Put a breakpoint in before rs.RecordCount is evaluated and see what the debugger has to say?

is says it is NIL

database is fine
SQLSelect did NOT return an error
RS is nil

If I copy the SQL into a 3rd party app… it works

maybe you get nil in case of an out of memory error.

Normally the db plugin should report that as an error.
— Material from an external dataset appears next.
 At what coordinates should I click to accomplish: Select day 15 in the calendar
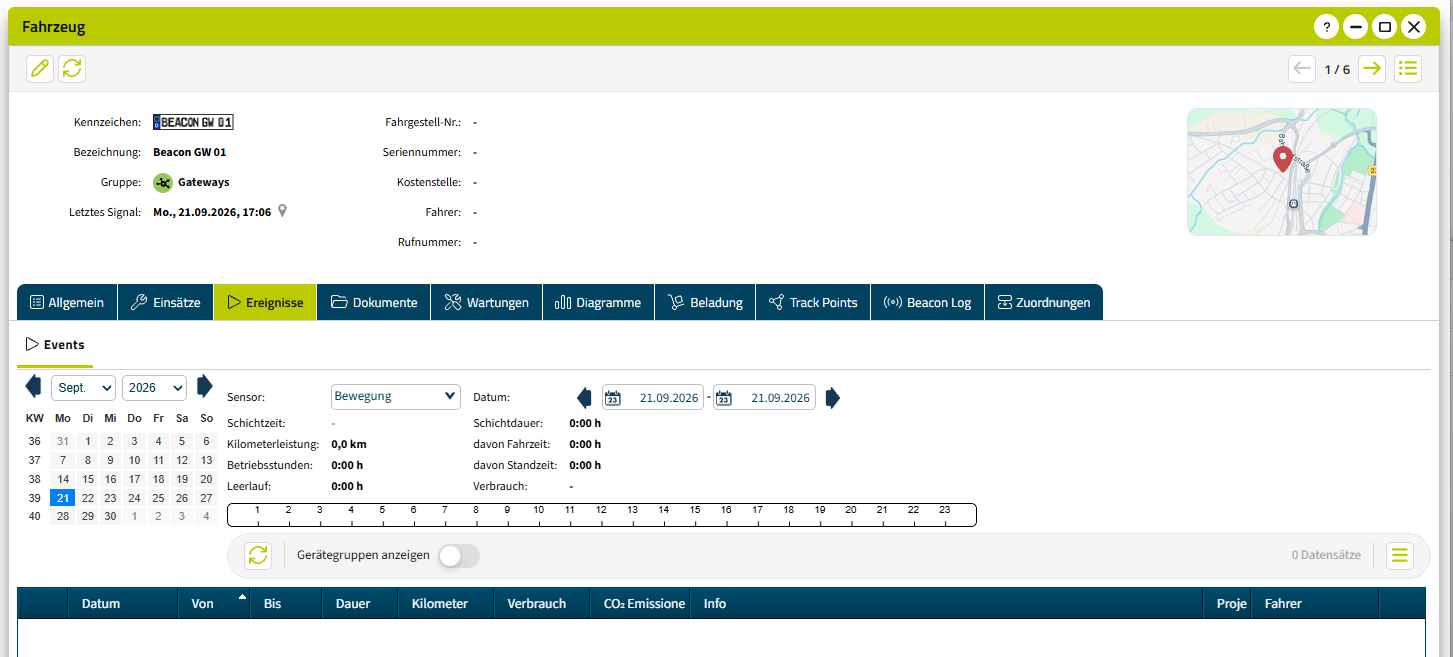click(87, 479)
Thats my point… no part of the process produces an error… trapped or not… just silently returns NIL

Ideally it would raise an exception.

What happens if you check rs for Nil without using rs.RecordCount?
e.g:

debug SQL
rs=DB.SQLSelect(SQL)
debug str(db.error)
If DB.Error Then
    DB_Error(False,SQL)
    Return False
ElseIf rs=Nil Then
    MsgBox "OK, it really is Nil"
    Return False
Else
    debug str(rs.RecordCount) <------ NIL ON THIS LINE
    Return True
End If

I don’t know which plugin you’re using but some databases do not natively return a RecordCount and I’m curious to know if the problem lies in a plugin method that’s trying to iterate over a large RecordSet to count up a number for you.

This is SQLite (not a 3rd party plugin)
The Debugger says RS is nil if I put a break before that Debug statement
DB.ERROR is FALSE (verified by the debugger)
Error number is ZERO
Error Message is “is not an error”

and the expected answer is 1000000

I may be wrong: I always check rs against Nil (Nil means no Record in rs ?), then if there is a DB.Error.

The point here is … an SQL statement that is executed without an error should at worst return an EMPTY recordset (it would have a structure) but it would not be NIL

and check of no check… it is unexpected results… I can’t tell the user “Hey, Nice Query…but I don’t feel like answering you”
where I wouldn’t have a problem with “HEY! you query is malformed, try again”

How long does it take in the 3rd party app compared to your software? If you’re arriving at debug str(rs.RecordCount) faster then the 3rd party gets a response maybe it’s some sort of time out issue?

my app takes 108 seconds before it bombs… the time to do the SQLSelect

cannot compare to other apps, as I know they have some super top secrect paging method which I what I am trying to duplicate…

Report a bug to Xojo.
Could be an error they don’t forward.